To determine the variants present in normal cell lines used for the evaluation of base substitution detection, all 10 HapMap DNA samples from the 1000 Genomes Project40 were sequenced individually at high depth (targeting >1000× coverage by non-PCR duplicate read pairs) to detect base substitutions (Supplementary Table S1). Base substitutions consistent with a homozygous (MAF > 90%) or heterozygous (40% ≤ MAF ≤ 60%) state were listed and used in the test set. The 10 normal cell lines were pooled to create test specimens that included 4840 variants across the targeted regions and spanned a broad range of MAF (5–100%). The expected MAF for each test base substitution in the pooled samples was calculated based on the number of alternate alleles present in mix constituents and on mixing ratios.

Indel detection performance

For indel validation, genomic DNA samples from 10 tumor cell lines (ATCC) were sequenced individually at high depth (targeting >1000× coverage by non-PCR duplicate read pairs). To make test specimens that had indel variants with the various MAF, all or subsets of 10 cell lines were pooled in three different ways. The three pools included a total of 70 indel variants predicted to have a broad range of MAF (5–20%). The expected MAFs for indels in pooled samples were calculated based on the MAF of that indel in the individual tumor cell line in each of the pool constituents and on mixing ratios.

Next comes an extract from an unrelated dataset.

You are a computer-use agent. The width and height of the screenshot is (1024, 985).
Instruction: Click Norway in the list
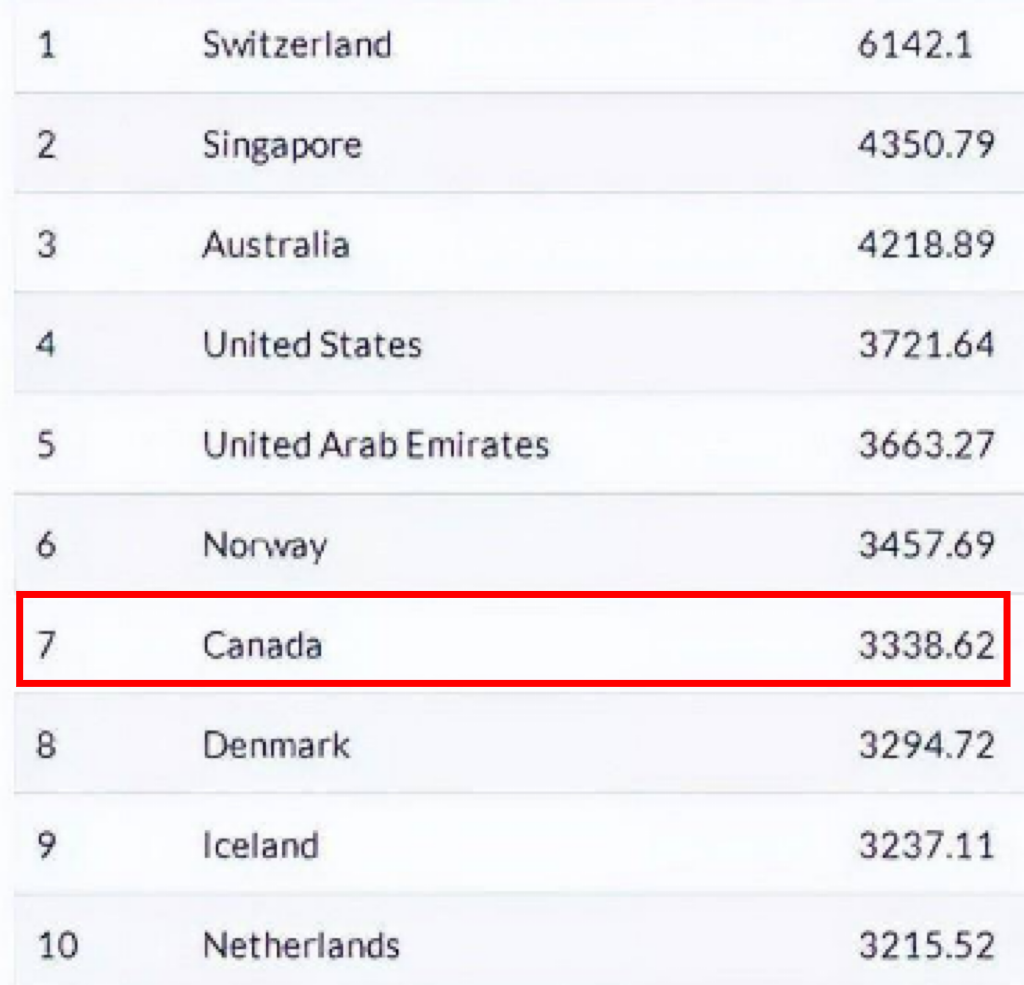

Background error rate estimation

To estimate the background error rate, a pool of genomic DNAs from 10 HapMap cell lines were used to create libraries, except for the cross-contamination estimation described below. High depth sequencing data of individual 10 cell lines were used to determine background alleles in the pool. Among all possible alleles at every position of target regions (total 8,687,544 = 2,171,886 bp × 4 nucleotides), alleles with a frequency ≤1% in all 10 cell lines were listed as background alleles (6,525,673). Frequencies of the background alleles in the test specimens were calculated as the number of reads supporting the background allele divided by the total read count after the removal of duplicates.

Cross-contamination

To evaluate cross-contamination caused by multiplexed hybrid selection, libraries individually constructed from eight HapMap cell lines DNA (listed in Supplementary Table S3), a subset of cell lines used in test for base substitution detection, were subjected to solution-phase hybrid capture in either single-plex or eight-plex format. Based on high depth sequencing data of individual cell lines, alleles with a frequency of greater than 10% at every position in the target region were regarded as a genotype of a given sample. For each sample, background alleles with frequencies lower than 1% at every position in target regions were listed and divided into either a ‘test’ group or a ‘control’ group. The control group consisted of background alleles common to all eight samples, whereas the test group was a collection of alleles that were background alleles in a given sample but a genotype in any of the other seven samples. Thus, all eight samples shared the same control group, but each sample had a unique test groups. Assuming minimal cross-contamination between samples, a background allele in a sample would hardly increase the frequency of the allele in the other samples, which was relevant to the control group. In contrast, a genotype allele, typically with 50% or 100% allele frequency, in a sample would influence results significantly if the allele was a background allele in the other samples, which might occur in the test group. After sequencing libraries enriched by either single- or eight-plex hybrid selection, the data size of each sample was down-sampled to a total of 8.6 M reads. Background error rates in the two groups were calculated for each sample and averaged.

Additional Information

Accession codes: Raw sequencing data were deposited in the Sequence Read Archive with accession number SRP070878.

How to cite this article: Chung, J. et al. The minimal amount of starting DNA for Agilent’s hybrid capture-based targeted massively parallel sequencing. Sci. Rep. 6, 26732; doi: 10.1038/srep26732 (2016).